Scan the data for "field" and copy each matching line.

[Stored data entries]
┄┄┄┄┄┄┄┄┄┄
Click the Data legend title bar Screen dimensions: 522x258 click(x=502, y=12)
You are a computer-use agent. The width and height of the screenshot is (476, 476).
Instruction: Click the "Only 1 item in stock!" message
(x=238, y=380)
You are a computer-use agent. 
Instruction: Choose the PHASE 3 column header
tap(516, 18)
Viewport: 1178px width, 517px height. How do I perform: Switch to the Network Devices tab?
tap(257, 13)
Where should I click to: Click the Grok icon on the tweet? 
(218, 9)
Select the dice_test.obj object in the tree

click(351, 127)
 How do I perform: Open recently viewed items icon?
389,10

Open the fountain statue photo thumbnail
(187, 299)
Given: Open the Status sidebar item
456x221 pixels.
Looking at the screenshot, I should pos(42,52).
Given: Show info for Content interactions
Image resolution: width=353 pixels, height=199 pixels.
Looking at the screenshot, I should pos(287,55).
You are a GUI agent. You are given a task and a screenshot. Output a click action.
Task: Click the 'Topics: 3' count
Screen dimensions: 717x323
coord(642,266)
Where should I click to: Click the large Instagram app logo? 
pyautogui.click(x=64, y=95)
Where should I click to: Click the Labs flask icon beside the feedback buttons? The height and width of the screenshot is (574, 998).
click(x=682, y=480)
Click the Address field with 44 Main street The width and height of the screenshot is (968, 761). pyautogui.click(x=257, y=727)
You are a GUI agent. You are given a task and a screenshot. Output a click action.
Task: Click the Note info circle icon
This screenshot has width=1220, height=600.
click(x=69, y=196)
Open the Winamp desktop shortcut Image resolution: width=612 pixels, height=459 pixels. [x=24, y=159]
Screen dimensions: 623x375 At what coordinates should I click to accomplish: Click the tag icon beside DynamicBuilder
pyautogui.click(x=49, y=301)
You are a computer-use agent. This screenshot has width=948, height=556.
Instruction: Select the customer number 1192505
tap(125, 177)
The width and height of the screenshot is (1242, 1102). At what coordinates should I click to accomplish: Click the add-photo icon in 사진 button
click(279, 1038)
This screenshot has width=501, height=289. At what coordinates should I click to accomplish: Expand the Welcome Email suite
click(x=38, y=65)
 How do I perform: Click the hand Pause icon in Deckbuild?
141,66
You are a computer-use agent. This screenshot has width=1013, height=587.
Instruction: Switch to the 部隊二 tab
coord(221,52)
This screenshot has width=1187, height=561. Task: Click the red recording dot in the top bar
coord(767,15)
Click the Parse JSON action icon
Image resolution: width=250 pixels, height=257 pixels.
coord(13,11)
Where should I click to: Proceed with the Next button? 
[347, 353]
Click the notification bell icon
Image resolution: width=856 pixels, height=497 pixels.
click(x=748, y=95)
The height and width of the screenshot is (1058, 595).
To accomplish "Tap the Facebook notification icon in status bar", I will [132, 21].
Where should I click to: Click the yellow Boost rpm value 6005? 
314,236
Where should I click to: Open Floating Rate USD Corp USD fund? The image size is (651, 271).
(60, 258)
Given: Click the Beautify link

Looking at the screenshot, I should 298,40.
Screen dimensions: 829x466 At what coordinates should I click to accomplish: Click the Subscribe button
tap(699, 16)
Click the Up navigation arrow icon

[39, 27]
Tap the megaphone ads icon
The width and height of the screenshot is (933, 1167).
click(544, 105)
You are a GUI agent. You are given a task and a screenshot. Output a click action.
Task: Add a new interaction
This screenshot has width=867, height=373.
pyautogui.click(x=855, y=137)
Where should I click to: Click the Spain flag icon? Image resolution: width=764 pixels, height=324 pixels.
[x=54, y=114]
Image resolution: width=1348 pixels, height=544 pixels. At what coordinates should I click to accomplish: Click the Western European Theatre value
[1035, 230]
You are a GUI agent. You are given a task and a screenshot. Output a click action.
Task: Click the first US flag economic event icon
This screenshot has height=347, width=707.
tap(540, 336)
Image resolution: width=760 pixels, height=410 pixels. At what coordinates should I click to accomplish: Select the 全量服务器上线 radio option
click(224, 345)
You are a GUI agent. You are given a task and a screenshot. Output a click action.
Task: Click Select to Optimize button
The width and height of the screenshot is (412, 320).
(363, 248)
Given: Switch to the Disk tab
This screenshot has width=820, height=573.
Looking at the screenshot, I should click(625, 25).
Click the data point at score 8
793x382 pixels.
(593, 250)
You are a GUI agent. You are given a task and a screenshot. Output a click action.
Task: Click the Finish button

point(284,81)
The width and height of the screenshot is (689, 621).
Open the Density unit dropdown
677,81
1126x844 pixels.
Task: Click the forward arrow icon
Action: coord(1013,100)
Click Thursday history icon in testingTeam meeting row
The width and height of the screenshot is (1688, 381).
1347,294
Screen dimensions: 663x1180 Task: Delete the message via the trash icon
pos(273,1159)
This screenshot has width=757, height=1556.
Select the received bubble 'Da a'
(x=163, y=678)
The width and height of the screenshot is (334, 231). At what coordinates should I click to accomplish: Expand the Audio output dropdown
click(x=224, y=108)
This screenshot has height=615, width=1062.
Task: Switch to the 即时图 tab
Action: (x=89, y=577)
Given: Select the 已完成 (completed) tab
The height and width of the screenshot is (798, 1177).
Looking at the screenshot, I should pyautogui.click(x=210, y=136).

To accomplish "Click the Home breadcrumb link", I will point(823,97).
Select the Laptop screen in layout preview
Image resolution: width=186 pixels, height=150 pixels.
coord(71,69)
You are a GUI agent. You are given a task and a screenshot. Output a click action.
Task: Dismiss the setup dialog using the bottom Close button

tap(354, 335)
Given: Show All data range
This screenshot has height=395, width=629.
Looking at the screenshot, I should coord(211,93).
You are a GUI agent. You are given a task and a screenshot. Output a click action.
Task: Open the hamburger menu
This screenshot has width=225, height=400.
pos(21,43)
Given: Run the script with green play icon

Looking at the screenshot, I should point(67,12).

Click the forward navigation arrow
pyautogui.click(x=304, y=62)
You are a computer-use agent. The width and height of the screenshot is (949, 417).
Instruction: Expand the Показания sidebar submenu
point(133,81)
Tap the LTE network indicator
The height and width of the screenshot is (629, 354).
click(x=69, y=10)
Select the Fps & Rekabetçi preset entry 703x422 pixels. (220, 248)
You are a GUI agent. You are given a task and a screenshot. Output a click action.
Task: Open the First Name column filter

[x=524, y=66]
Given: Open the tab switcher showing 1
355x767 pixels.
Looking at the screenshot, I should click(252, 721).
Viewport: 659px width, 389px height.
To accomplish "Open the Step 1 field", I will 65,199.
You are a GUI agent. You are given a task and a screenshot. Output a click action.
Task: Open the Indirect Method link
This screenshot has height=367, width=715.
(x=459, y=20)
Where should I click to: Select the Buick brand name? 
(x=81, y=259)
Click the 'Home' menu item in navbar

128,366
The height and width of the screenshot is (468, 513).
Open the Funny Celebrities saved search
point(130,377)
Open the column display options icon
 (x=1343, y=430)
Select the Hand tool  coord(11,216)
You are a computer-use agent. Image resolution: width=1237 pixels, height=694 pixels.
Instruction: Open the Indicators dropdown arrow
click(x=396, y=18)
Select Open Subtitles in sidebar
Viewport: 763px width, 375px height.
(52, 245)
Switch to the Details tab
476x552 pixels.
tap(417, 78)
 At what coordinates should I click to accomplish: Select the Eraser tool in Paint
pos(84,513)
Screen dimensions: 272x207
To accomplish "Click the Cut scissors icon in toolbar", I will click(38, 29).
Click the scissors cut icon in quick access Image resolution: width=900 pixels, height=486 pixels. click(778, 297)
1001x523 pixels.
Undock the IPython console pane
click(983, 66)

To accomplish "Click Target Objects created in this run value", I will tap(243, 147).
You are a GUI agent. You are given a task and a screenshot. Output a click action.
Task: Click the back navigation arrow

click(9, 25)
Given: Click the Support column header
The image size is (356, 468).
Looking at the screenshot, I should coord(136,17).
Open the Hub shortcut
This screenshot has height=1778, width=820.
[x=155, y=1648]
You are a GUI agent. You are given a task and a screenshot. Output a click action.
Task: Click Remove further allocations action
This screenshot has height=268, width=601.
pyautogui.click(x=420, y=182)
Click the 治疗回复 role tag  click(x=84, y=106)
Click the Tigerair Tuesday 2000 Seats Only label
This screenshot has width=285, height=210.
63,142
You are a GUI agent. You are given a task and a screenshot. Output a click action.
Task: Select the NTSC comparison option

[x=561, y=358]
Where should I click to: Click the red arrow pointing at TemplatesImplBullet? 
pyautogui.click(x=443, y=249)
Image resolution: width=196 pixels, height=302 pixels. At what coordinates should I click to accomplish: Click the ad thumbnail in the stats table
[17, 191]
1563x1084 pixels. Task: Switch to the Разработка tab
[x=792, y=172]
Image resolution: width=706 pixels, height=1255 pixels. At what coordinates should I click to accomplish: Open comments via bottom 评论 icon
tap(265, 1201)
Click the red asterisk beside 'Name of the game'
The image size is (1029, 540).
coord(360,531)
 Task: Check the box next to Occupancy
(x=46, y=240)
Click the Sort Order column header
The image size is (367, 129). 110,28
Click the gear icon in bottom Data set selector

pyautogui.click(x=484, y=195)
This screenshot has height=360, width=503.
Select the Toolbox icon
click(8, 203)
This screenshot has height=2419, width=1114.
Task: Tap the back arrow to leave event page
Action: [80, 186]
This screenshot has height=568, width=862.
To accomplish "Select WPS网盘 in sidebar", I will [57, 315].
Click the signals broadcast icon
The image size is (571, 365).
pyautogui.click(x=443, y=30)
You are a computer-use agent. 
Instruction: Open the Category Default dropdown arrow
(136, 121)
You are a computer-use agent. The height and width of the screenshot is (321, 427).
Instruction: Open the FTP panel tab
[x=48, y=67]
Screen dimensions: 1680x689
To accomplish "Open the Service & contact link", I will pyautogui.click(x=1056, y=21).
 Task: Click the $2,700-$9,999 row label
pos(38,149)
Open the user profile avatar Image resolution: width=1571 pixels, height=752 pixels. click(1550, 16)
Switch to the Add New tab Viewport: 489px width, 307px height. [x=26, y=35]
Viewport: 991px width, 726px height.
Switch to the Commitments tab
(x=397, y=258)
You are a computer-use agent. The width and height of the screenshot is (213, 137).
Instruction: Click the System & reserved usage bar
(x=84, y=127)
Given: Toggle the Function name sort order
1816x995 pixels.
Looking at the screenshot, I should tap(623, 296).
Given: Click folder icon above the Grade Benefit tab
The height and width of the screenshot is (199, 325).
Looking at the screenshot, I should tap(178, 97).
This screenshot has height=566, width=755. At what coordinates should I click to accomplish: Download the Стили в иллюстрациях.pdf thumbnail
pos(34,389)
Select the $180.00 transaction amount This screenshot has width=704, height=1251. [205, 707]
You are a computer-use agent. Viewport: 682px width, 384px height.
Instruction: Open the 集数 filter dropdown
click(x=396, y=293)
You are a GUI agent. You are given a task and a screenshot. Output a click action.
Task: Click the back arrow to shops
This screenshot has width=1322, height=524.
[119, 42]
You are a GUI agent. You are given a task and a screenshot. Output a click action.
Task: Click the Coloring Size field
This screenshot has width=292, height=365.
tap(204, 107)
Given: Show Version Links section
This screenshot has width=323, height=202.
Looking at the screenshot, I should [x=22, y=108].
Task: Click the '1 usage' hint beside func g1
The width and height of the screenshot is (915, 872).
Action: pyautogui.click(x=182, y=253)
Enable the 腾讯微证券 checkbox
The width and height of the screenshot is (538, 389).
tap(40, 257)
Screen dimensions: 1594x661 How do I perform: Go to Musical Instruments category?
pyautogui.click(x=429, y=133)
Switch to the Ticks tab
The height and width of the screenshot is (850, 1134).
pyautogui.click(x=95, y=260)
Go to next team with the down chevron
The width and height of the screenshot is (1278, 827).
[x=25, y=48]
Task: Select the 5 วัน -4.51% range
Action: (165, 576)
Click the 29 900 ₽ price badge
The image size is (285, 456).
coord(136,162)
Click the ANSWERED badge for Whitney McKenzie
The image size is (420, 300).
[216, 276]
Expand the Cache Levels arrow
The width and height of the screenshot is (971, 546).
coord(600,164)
┄┄┄┄┄┄┄┄┄┄
• _Task solution_:
Click the Address field with 44 Main street The width and height of the screenshot is (968, 761). pyautogui.click(x=257, y=727)
To accomplish "Open the Step 1 field", I will 65,199.
Task: Click the Coloring Size field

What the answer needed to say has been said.